The very nature of partnership is the collaboration of people or entities wishing to do business together for a common purpose or interest. There are various reasons why a formal partnership agreement should exist, including the following:

  • To provide clear processes in the event of an internal or external dispute between the partners;
  • To set out expectations of the partners, who may bring different contributions to the business;
  • To try to avoid disputes that may result in lengthy and costly legal proceedings;
  • To provide clarity in relation to capital contributions, payments of costs, finance repayments and profit distributions;
  • To ensure common understanding of processes for leaving the partnership, adding new partners and dealing with the business upon the death or incapacity of one of the partners.

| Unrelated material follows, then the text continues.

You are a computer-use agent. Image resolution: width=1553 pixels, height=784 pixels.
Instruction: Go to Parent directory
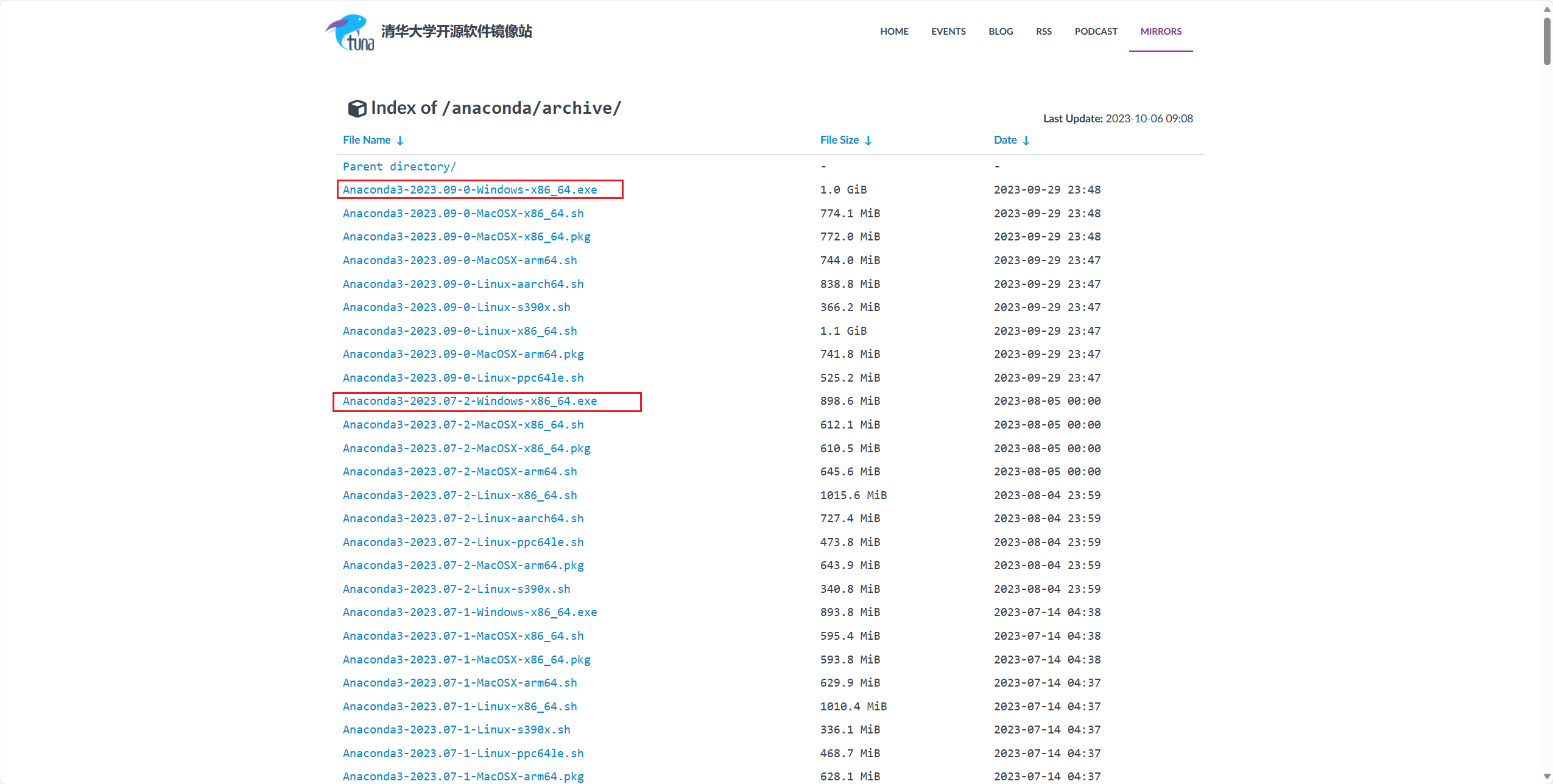[399, 167]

What are the drawbacks of a partnership?

 While partnerships are common and have some advantages, a partnership arrangement has its share of drawbacks, some of which are as follow;

  • The partners in a partnership agreement are jointly and severally liable for each and every partner’s debts. As such, if the liability has been caused by one partner, the repercussions will be shared among all other partners;
  • Even though the partners involved share a common goal, they can have conflicting ideas for the operation of the business, and this presents a risk of disagreements arising between the partners;
  • Profits of the partnership are generally shared in the agreed proportions between the respective partners, regardless of actual contribution or effort. This can often give rise to dissatisfaction and disagreement, particularly if one of the partners feels that others are not “pulling their weight”.
  • A partnership is generally created at the beginning of the relationship. Therefore, it may not be possible to simply add or remove a partner during the operation of the partnership. In both scenarios, the existing partnership may need to be dissolved and a new partnership formed, with potentially-significant tax and stamp duty implications.

Seeking legal advice

A well-drafted partnership agreement can provide clear guidance on the rights and responsibilities of each partner in a business. Such agreements may also include dispute resolution policies which could be crucial in the event of a disagreement.

The best time to make a partnership agreement is at the beginning of the relationship, while trust and cooperation are strongest. Trying to formalise an agreement after the relationship has deteriorated will have limited prospects of success.

An experienced lawyer can provide you guidance on your rights and obligations, and provide in-depth advice on preparing a partnership agreement.